** begin Input for this task **
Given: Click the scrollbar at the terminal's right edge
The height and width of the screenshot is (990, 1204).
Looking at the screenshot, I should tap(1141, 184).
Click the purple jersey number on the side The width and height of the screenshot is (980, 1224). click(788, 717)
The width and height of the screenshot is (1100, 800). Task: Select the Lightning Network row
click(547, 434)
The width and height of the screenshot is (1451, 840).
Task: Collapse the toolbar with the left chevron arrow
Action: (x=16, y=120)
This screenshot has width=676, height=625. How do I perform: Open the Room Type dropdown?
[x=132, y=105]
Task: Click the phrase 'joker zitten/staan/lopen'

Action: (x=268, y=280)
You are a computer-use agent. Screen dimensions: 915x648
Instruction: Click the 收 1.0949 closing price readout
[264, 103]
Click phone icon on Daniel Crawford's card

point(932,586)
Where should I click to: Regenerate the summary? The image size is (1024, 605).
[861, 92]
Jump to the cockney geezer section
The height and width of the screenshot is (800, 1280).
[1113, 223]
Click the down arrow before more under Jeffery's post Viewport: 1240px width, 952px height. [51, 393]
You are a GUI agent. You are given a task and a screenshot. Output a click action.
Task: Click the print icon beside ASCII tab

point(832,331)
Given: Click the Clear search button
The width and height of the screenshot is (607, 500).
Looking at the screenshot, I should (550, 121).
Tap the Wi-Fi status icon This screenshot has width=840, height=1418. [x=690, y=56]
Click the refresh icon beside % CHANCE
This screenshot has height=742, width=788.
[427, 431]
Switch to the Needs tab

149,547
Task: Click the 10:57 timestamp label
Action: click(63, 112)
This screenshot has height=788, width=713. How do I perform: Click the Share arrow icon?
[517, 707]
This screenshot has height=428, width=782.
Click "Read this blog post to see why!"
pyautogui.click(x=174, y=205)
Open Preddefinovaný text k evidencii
** end Input for this task **
• [Work to complete]
Return all of the entries above verbatim, line for line, with nothing changed.

• [Reply]
Given: Click the scrollbar at the terminal's right edge
The height and width of the screenshot is (990, 1204).
Looking at the screenshot, I should tap(1141, 184).
Click the purple jersey number on the side The width and height of the screenshot is (980, 1224). click(788, 717)
The width and height of the screenshot is (1100, 800). Task: Select the Lightning Network row
click(547, 434)
The width and height of the screenshot is (1451, 840).
Task: Collapse the toolbar with the left chevron arrow
Action: (x=16, y=120)
This screenshot has width=676, height=625. How do I perform: Open the Room Type dropdown?
[x=132, y=105]
Task: Click the phrase 'joker zitten/staan/lopen'

Action: (x=268, y=280)
You are a computer-use agent. Screen dimensions: 915x648
Instruction: Click the 收 1.0949 closing price readout
[264, 103]
Click phone icon on Daniel Crawford's card

point(932,586)
Where should I click to: Regenerate the summary? The image size is (1024, 605).
[861, 92]
Jump to the cockney geezer section
The height and width of the screenshot is (800, 1280).
[1113, 223]
Click the down arrow before more under Jeffery's post Viewport: 1240px width, 952px height. [51, 393]
You are a GUI agent. You are given a task and a screenshot. Output a click action.
Task: Click the print icon beside ASCII tab

point(832,331)
Given: Click the Clear search button
The width and height of the screenshot is (607, 500).
Looking at the screenshot, I should (550, 121).
Tap the Wi-Fi status icon This screenshot has width=840, height=1418. [x=690, y=56]
Click the refresh icon beside % CHANCE
This screenshot has height=742, width=788.
[427, 431]
Switch to the Needs tab

149,547
Task: Click the 10:57 timestamp label
Action: click(63, 112)
This screenshot has height=788, width=713. How do I perform: Click the Share arrow icon?
[517, 707]
This screenshot has height=428, width=782.
Click "Read this blog post to see why!"
pyautogui.click(x=174, y=205)
Open Preddefinovaný text k evidencii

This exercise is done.